The bottom side of the Ruger American Rimfire is unobstructed; nothing poked at my hand when holding it in the three and one half shooting positions I am flexible enough to assume. While the magazine is held very securely, a push on the release lever will let it drop free without extracurricular wrangling. The rotary magazine holds 10 rounds and is a Ruger Model 10/22 type standard so the American also accepts all 10/22® magazines, including the BX-25, BX-25×2 and BX-15.
We all need at least one good 22 LR rimfire
A 22 rimfire is an incredibly versatile firearm; training new shooters, small game hunting, pest remover, recreational target shooting. There are many on the market, but few good ones. Most these days are cheaply made and lack accuracy and reliability, some are so expensive they rival the price of a centerfire hunting rifle. Ruger has ceased production of the M77 rotary magazine rifle, one of my favorite, so the Ruger American’s rimfire is an import product in the Ruger line up.
That is one thing virtually all firearms have, a personality. Not always good, not even always distinctive, but always a personality. In this case, the Ruger American Rimfire feels like… 1955 and a day walking the woods, with a box of ammo in a jacket pocket, and a good chance of rabbit or squirrel stew.
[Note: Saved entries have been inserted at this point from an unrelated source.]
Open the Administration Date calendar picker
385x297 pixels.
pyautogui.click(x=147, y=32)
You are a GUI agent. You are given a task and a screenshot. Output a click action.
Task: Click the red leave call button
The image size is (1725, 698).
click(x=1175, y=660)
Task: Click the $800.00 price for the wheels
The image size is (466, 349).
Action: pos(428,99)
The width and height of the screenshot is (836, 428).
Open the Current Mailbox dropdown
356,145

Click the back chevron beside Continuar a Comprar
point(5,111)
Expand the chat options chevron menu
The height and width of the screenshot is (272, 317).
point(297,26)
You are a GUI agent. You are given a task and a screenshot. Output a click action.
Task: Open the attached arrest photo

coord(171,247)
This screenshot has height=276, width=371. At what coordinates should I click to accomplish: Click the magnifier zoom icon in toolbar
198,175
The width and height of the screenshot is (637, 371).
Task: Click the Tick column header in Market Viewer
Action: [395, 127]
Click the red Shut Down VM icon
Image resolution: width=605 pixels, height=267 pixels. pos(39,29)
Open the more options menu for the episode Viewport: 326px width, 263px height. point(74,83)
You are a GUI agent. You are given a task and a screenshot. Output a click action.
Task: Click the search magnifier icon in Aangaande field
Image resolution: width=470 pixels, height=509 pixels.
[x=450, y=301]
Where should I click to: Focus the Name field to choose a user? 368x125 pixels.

Does anyone even do that anymore, or is it mostly $5,000 for a white tail, an ATV ride to a tree stand and waiting for a deer to walk by to snipe? I’ll stick with 1955.
The wood is warm, the bluing shows oil film rainbow and the balance and the rifle’s geometry make it feel like a proper 22 rimfire. The metallic sights are terrific, bright front and well defined rear, but a scope coaxes more out of the American. I am not sure what it could do locked down in a rest, but below are a couple of the targets shot at 100 yards, not 50 yards or 25 yards, and the ammo was the first two types I pulled off the shelf.
The left 1 1/4″ group was shot with Peters 40 grain round nose, the 1 1/2″ was Remington Golden Bullet 40 grain round nose with the rifle’s forearm resting on a couple of sand bags. I’d guess groups would have been tighter with target ammo, something I can try at a later date, if I feel the need. For now, excellent little rifle.